**Requirement**
Copy all lines below that use the word "SÔNG".

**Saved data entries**
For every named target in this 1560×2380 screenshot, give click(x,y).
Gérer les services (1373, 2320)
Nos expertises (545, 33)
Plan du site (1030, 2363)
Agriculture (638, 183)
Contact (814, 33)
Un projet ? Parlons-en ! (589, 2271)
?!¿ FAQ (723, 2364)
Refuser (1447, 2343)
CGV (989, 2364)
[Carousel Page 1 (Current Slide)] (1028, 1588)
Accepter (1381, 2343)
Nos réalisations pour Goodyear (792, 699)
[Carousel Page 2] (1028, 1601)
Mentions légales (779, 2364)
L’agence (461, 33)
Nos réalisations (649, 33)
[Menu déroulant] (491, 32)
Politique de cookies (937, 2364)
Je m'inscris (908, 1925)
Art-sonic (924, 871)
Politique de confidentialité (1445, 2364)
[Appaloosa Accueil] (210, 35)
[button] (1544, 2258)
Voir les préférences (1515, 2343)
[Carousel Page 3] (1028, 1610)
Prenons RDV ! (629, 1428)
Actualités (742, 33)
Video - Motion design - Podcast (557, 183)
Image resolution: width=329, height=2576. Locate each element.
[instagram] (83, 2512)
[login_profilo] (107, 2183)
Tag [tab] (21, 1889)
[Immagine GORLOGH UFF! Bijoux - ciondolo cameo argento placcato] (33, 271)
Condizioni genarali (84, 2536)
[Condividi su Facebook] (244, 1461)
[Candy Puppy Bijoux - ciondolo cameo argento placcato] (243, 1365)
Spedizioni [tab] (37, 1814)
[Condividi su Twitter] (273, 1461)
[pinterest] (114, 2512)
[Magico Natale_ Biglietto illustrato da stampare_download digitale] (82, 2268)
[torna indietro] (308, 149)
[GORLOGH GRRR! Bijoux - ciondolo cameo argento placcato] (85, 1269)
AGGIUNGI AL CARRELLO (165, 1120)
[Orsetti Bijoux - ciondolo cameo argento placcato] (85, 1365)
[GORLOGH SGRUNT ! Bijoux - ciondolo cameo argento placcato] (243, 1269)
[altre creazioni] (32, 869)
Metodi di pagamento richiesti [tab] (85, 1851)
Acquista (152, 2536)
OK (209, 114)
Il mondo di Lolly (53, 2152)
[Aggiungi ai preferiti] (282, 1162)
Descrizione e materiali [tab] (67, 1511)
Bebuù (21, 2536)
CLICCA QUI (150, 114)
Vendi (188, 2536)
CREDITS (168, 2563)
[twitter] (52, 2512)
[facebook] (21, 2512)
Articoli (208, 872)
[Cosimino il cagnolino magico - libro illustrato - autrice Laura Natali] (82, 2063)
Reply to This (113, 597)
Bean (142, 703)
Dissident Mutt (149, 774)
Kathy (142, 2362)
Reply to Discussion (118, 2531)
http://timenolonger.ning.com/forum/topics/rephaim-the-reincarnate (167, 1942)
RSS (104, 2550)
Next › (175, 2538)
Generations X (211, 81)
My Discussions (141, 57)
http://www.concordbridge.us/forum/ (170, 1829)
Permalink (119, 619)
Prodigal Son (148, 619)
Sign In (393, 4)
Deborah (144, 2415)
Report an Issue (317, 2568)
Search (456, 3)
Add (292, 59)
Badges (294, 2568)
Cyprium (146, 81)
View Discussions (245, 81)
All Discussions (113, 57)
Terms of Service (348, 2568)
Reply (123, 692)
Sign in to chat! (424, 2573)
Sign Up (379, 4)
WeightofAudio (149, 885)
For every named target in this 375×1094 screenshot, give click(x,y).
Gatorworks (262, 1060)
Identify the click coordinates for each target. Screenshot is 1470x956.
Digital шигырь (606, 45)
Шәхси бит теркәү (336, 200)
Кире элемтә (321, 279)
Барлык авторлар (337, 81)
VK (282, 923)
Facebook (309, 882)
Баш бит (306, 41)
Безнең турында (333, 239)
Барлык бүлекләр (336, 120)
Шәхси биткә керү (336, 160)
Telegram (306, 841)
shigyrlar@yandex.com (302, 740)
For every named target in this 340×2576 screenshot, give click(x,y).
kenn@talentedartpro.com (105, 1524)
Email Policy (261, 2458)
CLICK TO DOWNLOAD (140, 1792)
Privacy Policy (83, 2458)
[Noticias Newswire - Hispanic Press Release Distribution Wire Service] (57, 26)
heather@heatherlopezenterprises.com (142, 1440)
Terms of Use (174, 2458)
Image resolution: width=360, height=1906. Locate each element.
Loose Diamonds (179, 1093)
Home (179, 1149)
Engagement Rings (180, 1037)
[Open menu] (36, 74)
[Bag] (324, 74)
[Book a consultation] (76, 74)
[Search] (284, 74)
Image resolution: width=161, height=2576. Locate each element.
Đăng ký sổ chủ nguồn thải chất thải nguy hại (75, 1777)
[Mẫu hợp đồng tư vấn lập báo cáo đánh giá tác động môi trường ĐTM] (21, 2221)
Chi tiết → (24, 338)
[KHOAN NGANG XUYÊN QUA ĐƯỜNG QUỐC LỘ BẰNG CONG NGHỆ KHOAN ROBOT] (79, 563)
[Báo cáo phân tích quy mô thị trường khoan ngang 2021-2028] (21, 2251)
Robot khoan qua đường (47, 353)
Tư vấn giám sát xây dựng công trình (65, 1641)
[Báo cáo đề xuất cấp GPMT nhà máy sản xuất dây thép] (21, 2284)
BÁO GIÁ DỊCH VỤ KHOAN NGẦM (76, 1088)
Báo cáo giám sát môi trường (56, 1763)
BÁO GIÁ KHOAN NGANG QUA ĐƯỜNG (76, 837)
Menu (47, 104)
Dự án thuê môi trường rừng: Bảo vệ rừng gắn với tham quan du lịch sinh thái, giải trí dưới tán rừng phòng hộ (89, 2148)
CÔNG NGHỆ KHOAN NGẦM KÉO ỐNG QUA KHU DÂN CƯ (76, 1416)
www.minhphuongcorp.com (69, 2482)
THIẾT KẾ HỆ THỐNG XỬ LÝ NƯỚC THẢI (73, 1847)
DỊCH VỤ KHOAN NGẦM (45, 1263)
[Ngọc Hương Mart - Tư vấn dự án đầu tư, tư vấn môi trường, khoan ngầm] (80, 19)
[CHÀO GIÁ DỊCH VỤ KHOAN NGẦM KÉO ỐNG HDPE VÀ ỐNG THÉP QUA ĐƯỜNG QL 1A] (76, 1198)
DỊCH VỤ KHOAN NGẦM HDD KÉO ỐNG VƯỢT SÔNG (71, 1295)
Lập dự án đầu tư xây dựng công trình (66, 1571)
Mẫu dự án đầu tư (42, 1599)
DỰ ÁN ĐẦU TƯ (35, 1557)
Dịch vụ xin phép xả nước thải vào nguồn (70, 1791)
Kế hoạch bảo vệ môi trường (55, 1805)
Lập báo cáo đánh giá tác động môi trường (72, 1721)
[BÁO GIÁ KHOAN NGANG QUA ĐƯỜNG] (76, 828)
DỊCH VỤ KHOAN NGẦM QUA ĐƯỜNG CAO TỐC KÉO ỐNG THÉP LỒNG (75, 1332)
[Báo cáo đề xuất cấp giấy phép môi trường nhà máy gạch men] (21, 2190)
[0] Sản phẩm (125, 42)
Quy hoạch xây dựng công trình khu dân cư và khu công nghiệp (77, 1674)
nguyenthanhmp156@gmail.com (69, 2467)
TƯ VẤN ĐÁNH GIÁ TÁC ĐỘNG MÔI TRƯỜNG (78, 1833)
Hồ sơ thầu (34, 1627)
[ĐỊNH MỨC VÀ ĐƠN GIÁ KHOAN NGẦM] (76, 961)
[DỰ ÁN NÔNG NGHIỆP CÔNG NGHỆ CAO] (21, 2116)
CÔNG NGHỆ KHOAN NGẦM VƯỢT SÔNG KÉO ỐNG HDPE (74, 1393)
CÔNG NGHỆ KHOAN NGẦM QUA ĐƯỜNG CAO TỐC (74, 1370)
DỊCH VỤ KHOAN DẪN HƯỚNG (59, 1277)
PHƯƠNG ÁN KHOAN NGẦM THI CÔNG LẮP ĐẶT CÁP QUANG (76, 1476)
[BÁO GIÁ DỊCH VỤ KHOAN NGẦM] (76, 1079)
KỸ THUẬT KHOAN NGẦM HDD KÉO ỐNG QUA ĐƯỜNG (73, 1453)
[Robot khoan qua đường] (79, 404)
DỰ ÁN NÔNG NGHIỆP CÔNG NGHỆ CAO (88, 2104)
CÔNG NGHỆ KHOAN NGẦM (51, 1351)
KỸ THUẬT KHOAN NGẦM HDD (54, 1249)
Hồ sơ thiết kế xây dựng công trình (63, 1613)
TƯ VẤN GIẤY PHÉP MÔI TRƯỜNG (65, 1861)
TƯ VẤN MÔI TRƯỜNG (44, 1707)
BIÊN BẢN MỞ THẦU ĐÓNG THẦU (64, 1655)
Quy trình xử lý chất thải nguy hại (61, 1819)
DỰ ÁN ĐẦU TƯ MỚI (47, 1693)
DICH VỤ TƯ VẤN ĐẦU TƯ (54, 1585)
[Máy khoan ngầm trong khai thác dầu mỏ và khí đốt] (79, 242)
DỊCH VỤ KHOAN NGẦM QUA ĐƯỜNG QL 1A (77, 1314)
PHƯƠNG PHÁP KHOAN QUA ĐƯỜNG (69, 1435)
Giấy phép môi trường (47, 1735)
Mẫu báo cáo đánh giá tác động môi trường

**Your solution**
DỊCH VỤ KHOAN NGẦM HDD KÉO ỐNG VƯỢT SÔNG (71, 1295)
CÔNG NGHỆ KHOAN NGẦM VƯỢT SÔNG KÉO ỐNG HDPE (74, 1393)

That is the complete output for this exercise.